Top of THE RECORDS

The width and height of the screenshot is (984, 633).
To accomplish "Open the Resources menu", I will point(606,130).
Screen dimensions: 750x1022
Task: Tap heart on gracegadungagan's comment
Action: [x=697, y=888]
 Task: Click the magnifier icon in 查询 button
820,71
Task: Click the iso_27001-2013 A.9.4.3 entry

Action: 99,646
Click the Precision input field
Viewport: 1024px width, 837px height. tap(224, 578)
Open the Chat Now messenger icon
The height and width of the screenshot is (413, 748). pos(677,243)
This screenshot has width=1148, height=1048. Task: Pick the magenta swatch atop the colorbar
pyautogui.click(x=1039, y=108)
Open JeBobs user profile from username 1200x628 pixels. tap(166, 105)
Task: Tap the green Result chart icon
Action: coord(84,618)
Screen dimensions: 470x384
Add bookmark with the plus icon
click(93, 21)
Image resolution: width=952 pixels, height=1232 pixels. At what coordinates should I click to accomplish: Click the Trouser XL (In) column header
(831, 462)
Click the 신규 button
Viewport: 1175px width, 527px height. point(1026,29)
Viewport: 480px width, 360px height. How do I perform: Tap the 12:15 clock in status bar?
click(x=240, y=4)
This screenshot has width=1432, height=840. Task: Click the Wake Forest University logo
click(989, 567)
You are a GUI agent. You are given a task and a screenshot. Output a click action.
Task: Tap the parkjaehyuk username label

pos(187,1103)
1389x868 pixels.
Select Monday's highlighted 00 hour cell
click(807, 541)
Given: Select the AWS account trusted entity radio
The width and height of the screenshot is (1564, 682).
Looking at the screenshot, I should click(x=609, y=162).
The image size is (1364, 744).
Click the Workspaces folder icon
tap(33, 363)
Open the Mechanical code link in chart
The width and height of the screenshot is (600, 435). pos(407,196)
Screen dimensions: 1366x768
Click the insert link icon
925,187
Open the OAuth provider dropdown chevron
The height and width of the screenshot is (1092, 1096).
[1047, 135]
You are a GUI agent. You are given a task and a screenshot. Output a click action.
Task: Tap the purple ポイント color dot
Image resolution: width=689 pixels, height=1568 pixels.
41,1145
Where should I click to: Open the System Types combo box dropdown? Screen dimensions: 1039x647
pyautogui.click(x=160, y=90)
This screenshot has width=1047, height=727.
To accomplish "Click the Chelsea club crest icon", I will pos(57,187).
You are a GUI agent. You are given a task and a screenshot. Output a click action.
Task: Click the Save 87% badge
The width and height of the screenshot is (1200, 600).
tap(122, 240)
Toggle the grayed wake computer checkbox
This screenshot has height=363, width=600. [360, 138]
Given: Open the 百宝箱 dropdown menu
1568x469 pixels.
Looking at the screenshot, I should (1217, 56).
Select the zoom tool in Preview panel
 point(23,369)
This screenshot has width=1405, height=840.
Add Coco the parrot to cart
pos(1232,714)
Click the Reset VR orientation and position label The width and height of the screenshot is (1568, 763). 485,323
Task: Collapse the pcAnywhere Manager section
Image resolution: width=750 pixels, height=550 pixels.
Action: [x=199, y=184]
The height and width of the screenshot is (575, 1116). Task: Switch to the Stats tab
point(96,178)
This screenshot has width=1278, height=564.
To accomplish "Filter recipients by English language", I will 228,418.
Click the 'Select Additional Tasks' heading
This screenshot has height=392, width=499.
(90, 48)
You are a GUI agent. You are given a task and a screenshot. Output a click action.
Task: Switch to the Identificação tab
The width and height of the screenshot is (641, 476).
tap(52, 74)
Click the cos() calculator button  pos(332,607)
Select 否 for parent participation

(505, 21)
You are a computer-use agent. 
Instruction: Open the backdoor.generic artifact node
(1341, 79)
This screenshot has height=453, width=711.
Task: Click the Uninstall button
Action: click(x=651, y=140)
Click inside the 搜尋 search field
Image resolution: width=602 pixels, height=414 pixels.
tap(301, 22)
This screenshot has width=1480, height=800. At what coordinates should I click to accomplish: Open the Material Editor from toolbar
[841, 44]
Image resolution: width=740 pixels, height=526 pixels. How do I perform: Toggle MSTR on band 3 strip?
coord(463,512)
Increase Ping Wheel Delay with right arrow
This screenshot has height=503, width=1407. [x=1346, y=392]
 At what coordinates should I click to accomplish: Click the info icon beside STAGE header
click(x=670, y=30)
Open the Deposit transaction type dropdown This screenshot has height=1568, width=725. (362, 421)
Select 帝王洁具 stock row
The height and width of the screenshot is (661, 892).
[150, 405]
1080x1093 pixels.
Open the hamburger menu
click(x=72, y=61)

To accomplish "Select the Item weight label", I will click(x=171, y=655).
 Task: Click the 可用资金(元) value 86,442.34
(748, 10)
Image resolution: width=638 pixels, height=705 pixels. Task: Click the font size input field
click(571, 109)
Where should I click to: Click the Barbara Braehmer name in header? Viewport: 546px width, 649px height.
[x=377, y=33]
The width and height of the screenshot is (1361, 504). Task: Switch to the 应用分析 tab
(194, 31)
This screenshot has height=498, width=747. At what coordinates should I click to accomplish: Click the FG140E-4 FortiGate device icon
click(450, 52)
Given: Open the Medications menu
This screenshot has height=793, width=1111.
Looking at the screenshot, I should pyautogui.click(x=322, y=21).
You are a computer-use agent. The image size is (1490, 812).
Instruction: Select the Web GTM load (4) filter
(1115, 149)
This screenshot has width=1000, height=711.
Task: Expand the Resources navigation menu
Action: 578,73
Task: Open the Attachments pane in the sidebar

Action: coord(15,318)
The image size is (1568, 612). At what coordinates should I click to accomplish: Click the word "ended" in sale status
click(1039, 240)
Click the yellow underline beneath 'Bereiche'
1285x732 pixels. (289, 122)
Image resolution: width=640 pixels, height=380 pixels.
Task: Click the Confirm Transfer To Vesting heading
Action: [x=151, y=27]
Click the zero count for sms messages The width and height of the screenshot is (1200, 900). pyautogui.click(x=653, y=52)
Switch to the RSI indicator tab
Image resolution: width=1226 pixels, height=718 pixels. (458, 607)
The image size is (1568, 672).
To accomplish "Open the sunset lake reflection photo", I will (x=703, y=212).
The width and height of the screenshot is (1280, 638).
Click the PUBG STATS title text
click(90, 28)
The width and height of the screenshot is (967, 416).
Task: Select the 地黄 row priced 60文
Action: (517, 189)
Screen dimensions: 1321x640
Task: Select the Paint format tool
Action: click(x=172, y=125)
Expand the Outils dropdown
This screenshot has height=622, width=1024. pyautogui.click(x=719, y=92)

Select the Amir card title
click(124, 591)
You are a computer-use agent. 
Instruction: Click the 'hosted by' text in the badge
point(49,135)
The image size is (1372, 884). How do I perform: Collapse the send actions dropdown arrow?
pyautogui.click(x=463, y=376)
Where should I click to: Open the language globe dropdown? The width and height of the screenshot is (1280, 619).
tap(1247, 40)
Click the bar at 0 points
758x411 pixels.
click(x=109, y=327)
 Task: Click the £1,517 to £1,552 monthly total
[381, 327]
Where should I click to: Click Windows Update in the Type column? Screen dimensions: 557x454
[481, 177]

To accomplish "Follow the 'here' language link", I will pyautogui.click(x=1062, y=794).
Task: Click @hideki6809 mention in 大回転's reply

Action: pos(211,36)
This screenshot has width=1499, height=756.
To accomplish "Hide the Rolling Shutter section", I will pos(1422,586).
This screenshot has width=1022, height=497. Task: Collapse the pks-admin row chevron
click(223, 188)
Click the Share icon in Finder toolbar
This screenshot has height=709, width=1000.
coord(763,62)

Bottom of THE RECORDS

• _WHAT THIS TASK INVOLVES_: Each record is to be repeated exactly.

• _COMPLETED TASK_:
The width and height of the screenshot is (984, 633).
To accomplish "Open the Resources menu", I will point(606,130).
Screen dimensions: 750x1022
Task: Tap heart on gracegadungagan's comment
Action: [x=697, y=888]
 Task: Click the magnifier icon in 查询 button
820,71
Task: Click the iso_27001-2013 A.9.4.3 entry

Action: 99,646
Click the Precision input field
Viewport: 1024px width, 837px height. tap(224, 578)
Open the Chat Now messenger icon
The height and width of the screenshot is (413, 748). pos(677,243)
This screenshot has width=1148, height=1048. Task: Pick the magenta swatch atop the colorbar
pyautogui.click(x=1039, y=108)
Open JeBobs user profile from username 1200x628 pixels. tap(166, 105)
Task: Tap the green Result chart icon
Action: coord(84,618)
Screen dimensions: 470x384
Add bookmark with the plus icon
click(93, 21)
Image resolution: width=952 pixels, height=1232 pixels. At what coordinates should I click to accomplish: Click the Trouser XL (In) column header
(831, 462)
Click the 신규 button
Viewport: 1175px width, 527px height. point(1026,29)
Viewport: 480px width, 360px height. How do I perform: Tap the 12:15 clock in status bar?
click(x=240, y=4)
This screenshot has width=1432, height=840. Task: Click the Wake Forest University logo
click(989, 567)
You are a GUI agent. You are given a task and a screenshot. Output a click action.
Task: Tap the parkjaehyuk username label

pos(187,1103)
1389x868 pixels.
Select Monday's highlighted 00 hour cell
click(807, 541)
Given: Select the AWS account trusted entity radio
The width and height of the screenshot is (1564, 682).
Looking at the screenshot, I should click(x=609, y=162).
The image size is (1364, 744).
Click the Workspaces folder icon
tap(33, 363)
Open the Mechanical code link in chart
The width and height of the screenshot is (600, 435). pos(407,196)
Screen dimensions: 1366x768
Click the insert link icon
925,187
Open the OAuth provider dropdown chevron
The height and width of the screenshot is (1092, 1096).
[1047, 135]
You are a GUI agent. You are given a task and a screenshot. Output a click action.
Task: Tap the purple ポイント color dot
Image resolution: width=689 pixels, height=1568 pixels.
41,1145
Where should I click to: Open the System Types combo box dropdown? Screen dimensions: 1039x647
pyautogui.click(x=160, y=90)
This screenshot has width=1047, height=727.
To accomplish "Click the Chelsea club crest icon", I will pos(57,187).
You are a GUI agent. You are given a task and a screenshot. Output a click action.
Task: Click the Save 87% badge
The width and height of the screenshot is (1200, 600).
tap(122, 240)
Toggle the grayed wake computer checkbox
This screenshot has height=363, width=600. [360, 138]
Given: Open the 百宝箱 dropdown menu
1568x469 pixels.
Looking at the screenshot, I should (1217, 56).
Select the zoom tool in Preview panel
 point(23,369)
This screenshot has width=1405, height=840.
Add Coco the parrot to cart
pos(1232,714)
Click the Reset VR orientation and position label The width and height of the screenshot is (1568, 763). 485,323
Task: Collapse the pcAnywhere Manager section
Image resolution: width=750 pixels, height=550 pixels.
Action: [x=199, y=184]
The height and width of the screenshot is (575, 1116). Task: Switch to the Stats tab
point(96,178)
This screenshot has width=1278, height=564.
To accomplish "Filter recipients by English language", I will 228,418.
Click the 'Select Additional Tasks' heading
This screenshot has height=392, width=499.
(90, 48)
You are a GUI agent. You are given a task and a screenshot. Output a click action.
Task: Switch to the Identificação tab
The width and height of the screenshot is (641, 476).
tap(52, 74)
Click the cos() calculator button  pos(332,607)
Select 否 for parent participation

(505, 21)
You are a computer-use agent. 
Instruction: Open the backdoor.generic artifact node
(1341, 79)
This screenshot has height=453, width=711.
Task: Click the Uninstall button
Action: click(x=651, y=140)
Click inside the 搜尋 search field
Image resolution: width=602 pixels, height=414 pixels.
tap(301, 22)
This screenshot has width=1480, height=800. At what coordinates should I click to accomplish: Open the Material Editor from toolbar
[841, 44]
Image resolution: width=740 pixels, height=526 pixels. How do I perform: Toggle MSTR on band 3 strip?
coord(463,512)
Increase Ping Wheel Delay with right arrow
This screenshot has height=503, width=1407. [x=1346, y=392]
 At what coordinates should I click to accomplish: Click the info icon beside STAGE header
click(x=670, y=30)
Open the Deposit transaction type dropdown This screenshot has height=1568, width=725. (362, 421)
Select 帝王洁具 stock row
The height and width of the screenshot is (661, 892).
[150, 405]
1080x1093 pixels.
Open the hamburger menu
click(x=72, y=61)

To accomplish "Select the Item weight label", I will click(x=171, y=655).
 Task: Click the 可用资金(元) value 86,442.34
(748, 10)
Image resolution: width=638 pixels, height=705 pixels. Task: Click the font size input field
click(571, 109)
Where should I click to: Click the Barbara Braehmer name in header? Viewport: 546px width, 649px height.
[x=377, y=33]
The width and height of the screenshot is (1361, 504). Task: Switch to the 应用分析 tab
(194, 31)
This screenshot has height=498, width=747. At what coordinates should I click to accomplish: Click the FG140E-4 FortiGate device icon
click(450, 52)
Given: Open the Medications menu
This screenshot has height=793, width=1111.
Looking at the screenshot, I should pyautogui.click(x=322, y=21).
You are a computer-use agent. The image size is (1490, 812).
Instruction: Select the Web GTM load (4) filter
(1115, 149)
This screenshot has width=1000, height=711.
Task: Expand the Resources navigation menu
Action: 578,73
Task: Open the Attachments pane in the sidebar

Action: coord(15,318)
The image size is (1568, 612). At what coordinates should I click to accomplish: Click the word "ended" in sale status
click(1039, 240)
Click the yellow underline beneath 'Bereiche'
1285x732 pixels. (289, 122)
Image resolution: width=640 pixels, height=380 pixels.
Task: Click the Confirm Transfer To Vesting heading
Action: [x=151, y=27]
Click the zero count for sms messages The width and height of the screenshot is (1200, 900). pyautogui.click(x=653, y=52)
Switch to the RSI indicator tab
Image resolution: width=1226 pixels, height=718 pixels. (458, 607)
The image size is (1568, 672).
To accomplish "Open the sunset lake reflection photo", I will (x=703, y=212).
The width and height of the screenshot is (1280, 638).
Click the PUBG STATS title text
click(90, 28)
The width and height of the screenshot is (967, 416).
Task: Select the 地黄 row priced 60文
Action: (517, 189)
Screen dimensions: 1321x640
Task: Select the Paint format tool
Action: click(x=172, y=125)
Expand the Outils dropdown
This screenshot has height=622, width=1024. pyautogui.click(x=719, y=92)

Select the Amir card title
click(124, 591)
You are a computer-use agent. 
Instruction: Click the 'hosted by' text in the badge
point(49,135)
The image size is (1372, 884). How do I perform: Collapse the send actions dropdown arrow?
pyautogui.click(x=463, y=376)
Where should I click to: Open the language globe dropdown? The width and height of the screenshot is (1280, 619).
tap(1247, 40)
Click the bar at 0 points
758x411 pixels.
click(x=109, y=327)
 Task: Click the £1,517 to £1,552 monthly total
[381, 327]
Where should I click to: Click Windows Update in the Type column? Screen dimensions: 557x454
[481, 177]

To accomplish "Follow the 'here' language link", I will pyautogui.click(x=1062, y=794).
Task: Click @hideki6809 mention in 大回転's reply

Action: pos(211,36)
This screenshot has width=1499, height=756.
To accomplish "Hide the Rolling Shutter section", I will pos(1422,586).
This screenshot has width=1022, height=497. Task: Collapse the pks-admin row chevron
click(223, 188)
Click the Share icon in Finder toolbar
This screenshot has height=709, width=1000.
coord(763,62)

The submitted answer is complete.